You can watch but you can’t broadcast
Today — several years after its debut — the Nintendo Switch now has a Twitch app.
The live-streaming platform has a free 31MB app for the Switch, and you can download it here from the Nintendo eShop. You can watch streams, VODs, clips, and browse on your Switch in handheld or docked mode — but you can’t broadcast. There’s also a chat caveat.
Instead of watching a stream and interacting with chat at the same time on your Switch, the Twitch app relegates chat features to a smartphone “companion experience.”
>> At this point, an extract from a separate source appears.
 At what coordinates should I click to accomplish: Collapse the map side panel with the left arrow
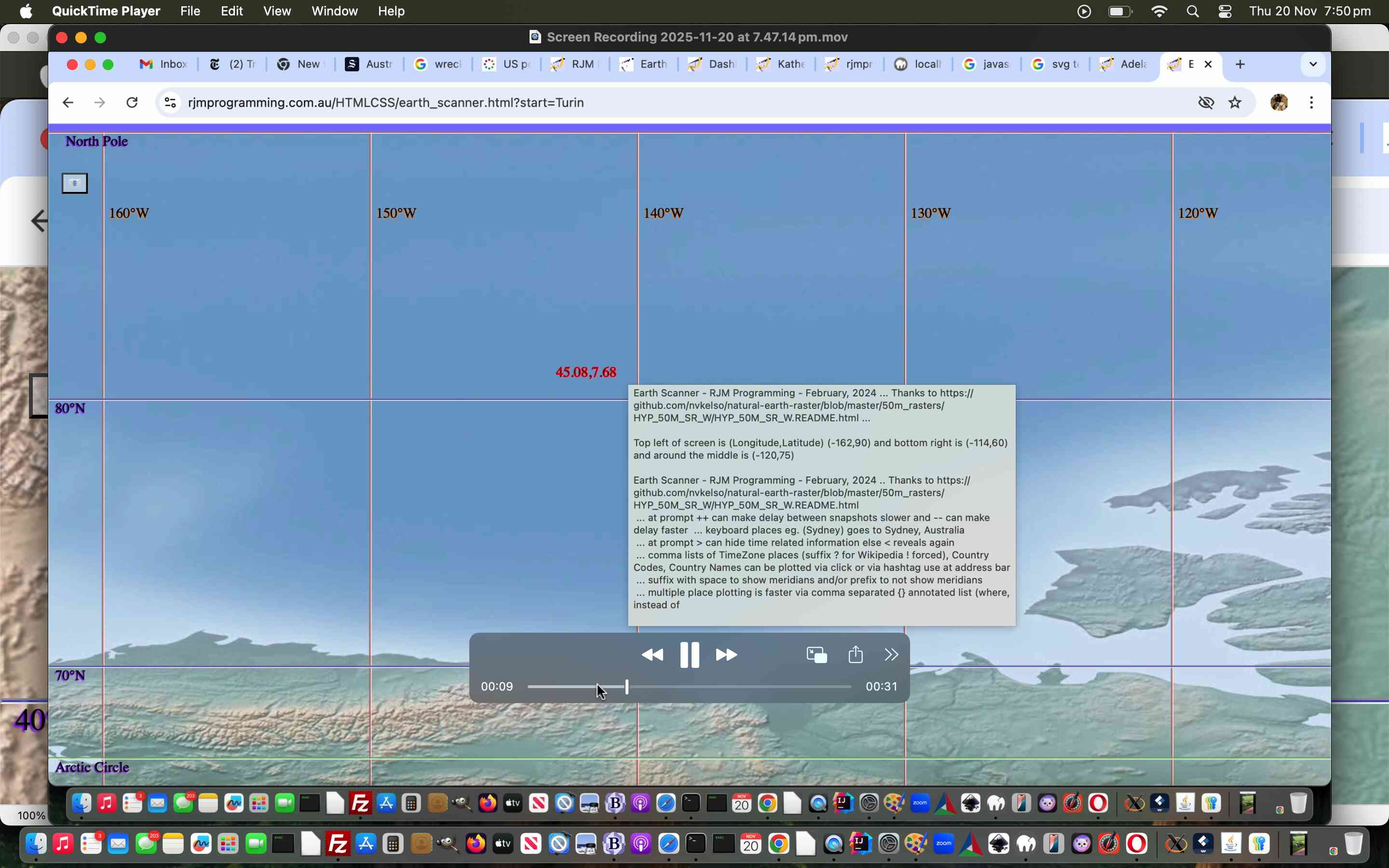[38, 220]
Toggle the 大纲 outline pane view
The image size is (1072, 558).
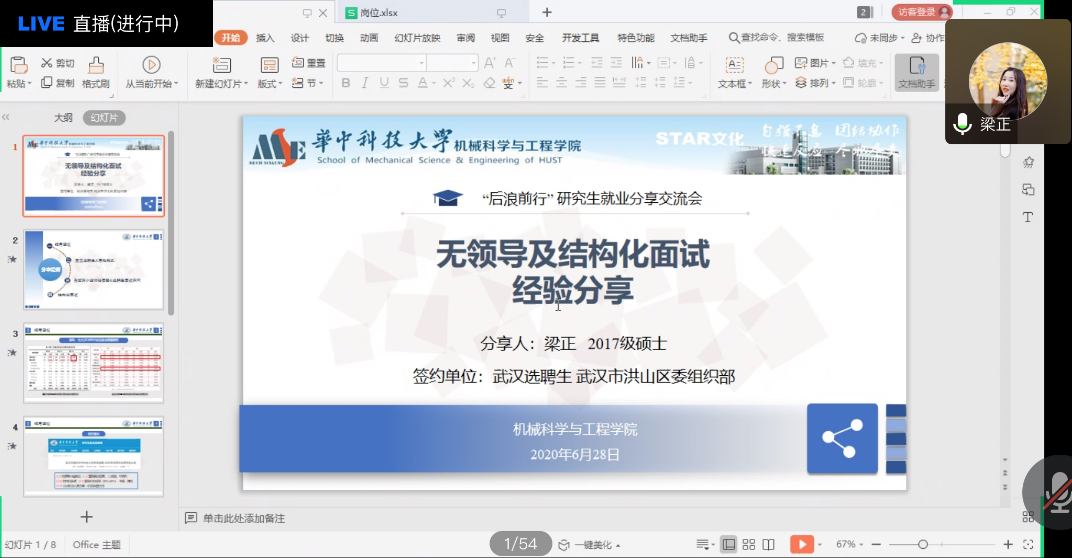[x=63, y=117]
As explained in this FAQ (along with other details about the lack of broadcasting and Bit-gifting), here’s how to access chat in the Nintendo Switch Twitch app:
- When you click on a creator’s channel you’ll see an overview page.
- On this page, you can read about the channel and the stream, follow the channel, go to the creator’s profile, or report the stream. You will also be able to see chat on the right hand side of the page.
- To join the chat, first click on the Join the conversation button. Then you scan the QR code using your mobile phone to be sent to the companion experience in the Twitch Mobile app.
- While you’re in the companion experience, you can use your phone to read and type messages in chat while watching the stream on your Nintendo Switch.
In other words, there’s some give-and-take, and it’s been a long time coming, but the Switch has Twitch. Even without feature parity, I feel like the app will have uses in certain situations where people have a Switch handy but not necessarily other devices or screens.
Just in case you’re curious about the state of media apps on Nintendo Switch these days (but not so curious that you want to bother searching around): the console also has YouTube, Hulu, Funimation, and Pokémon TV. So yeah — still no Netflix.